## [Requests]
(1) Translate this sentence from the discussion of tangent bundles below into Spanish: "I skipped too many steps, and my writing became rather ambiguous (and I was probably mistaken, so I'll try a different idea)."
(2) In the discussion of tangent bundles below, condense the paragraph beginning "I am sorry, I'll try to write it more clearly" into a short bulleted list that keeps its main points.

## [Document segment]
________________

Sorry, but I don't understand this question.

What do you mean by going from [imath] TM=\sqcup_p T_pM [/imath] to [imath] T\mathbb{R}^k [/imath]? We can go from [imath] TM [/imath] to [imath] \{p\} [/imath] or even to [imath] T_pM [/imath] but what is [imath] T\mathbb{R}^k [/imath]? [imath] T_pM \cong\mathbb{R}^k [/imath] so what does [imath] T\mathbb{R}^k \cong T(T_pM)[/imath] mean? Same with the next question: Are [imath] U,V [/imath] two different neighborhoods of [imath] \{p\} [/imath]? If so then their tangent spaces at [imath] p [/imath] should be the same.
I am sorry, I'll try to write it more clearly. I skipped too many steps, and my writing became rather ambiguous (and I was probably mistaken, so I'll try a different idea).

Say, M is the smooth manifold, and suppose for simplicity there's a single global map [imath](M, \phi)[/imath], [imath]M \rightarrow^\phi V \subseteq R^k[/imath].

We identify [imath]TM[/imath] with [imath]M \times R^k[/imath] (I think now this is actually sort of a definition of TM, given that it exists because we bring the basis [imath]x_1,...x_k[/imath] though [imath]\phi^{-1}[/imath], so each [imath]T_pM[/imath] has to be like [imath]R^k[/imath]) and then we consider the projection on first argument:
[imath]TM \rightarrow^\pi M[/imath]. Then [imath]\forall x \in M[/imath], [imath]\pi^{-1}(x)=T_xM[/imath].

1) The tangent spaces [imath]T_xM[/imath] in each point are supposed to be the fibers?

Although now that I look again at the formal definitions, I still think what I am looking for is [imath]\pi: TM \rightarrow TV[/imath], going through this path:
[imath]TM \rightarrow M \rightarrow V \rightarrow TV[/imath]

1) The tangent spaces TxMT_xMTxM in each point are supposed to be the fibers?
It does seem to feet the definition in Wikipedia.

So now if we look for the trivialisation maps, we have to find "?" and [imath]\theta[/imath] such that
1) [imath]TM= \pi^{-1}(M)\rightarrow^\theta M \times ? \rightarrow^{proj_1} M[/imath]
2) [imath]\pi(v_p)=proj_1(\theta(v_p))[/imath], where [imath]v_p \in TM[/imath]

What's the strategy here? "?" I suppose is always [imath]R^k[/imath], with k being the dimension of M... would I identify a vector [imath]v_p \in TM[/imath] with the pair [imath](p, \overline{v_p})[/imath], where[imath]\overline{v_p}[/imath] is just [imath]v_p[/imath] seen in [imath]R^k[/imath]? (We could just consider the same components but seen in the basis of [imath]R^k[/imath])...

________________

## [Data segment]

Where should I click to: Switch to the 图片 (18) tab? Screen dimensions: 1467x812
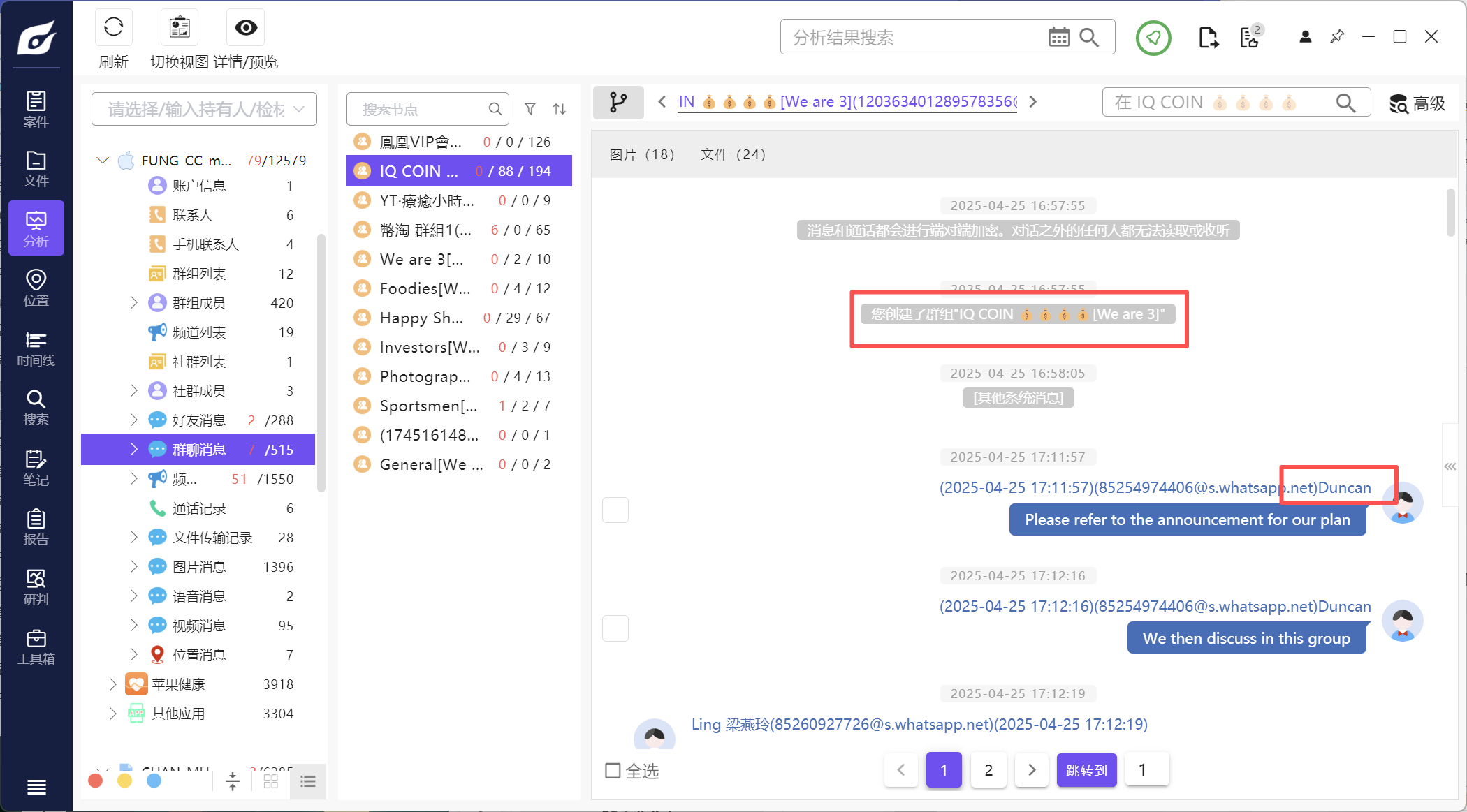[642, 154]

________________

## [Answers per task]
(1) Me salté demasiados pasos y mi redacción se volvió bastante ambigua (y probablemente cometí un error, así que probaré una idea diferente).

(2)
- Apologizes and promises a clearer explanation.
- Too many steps were skipped, making the writing ambiguous.
- The earlier reasoning was probably mistaken, so a different idea will be tried.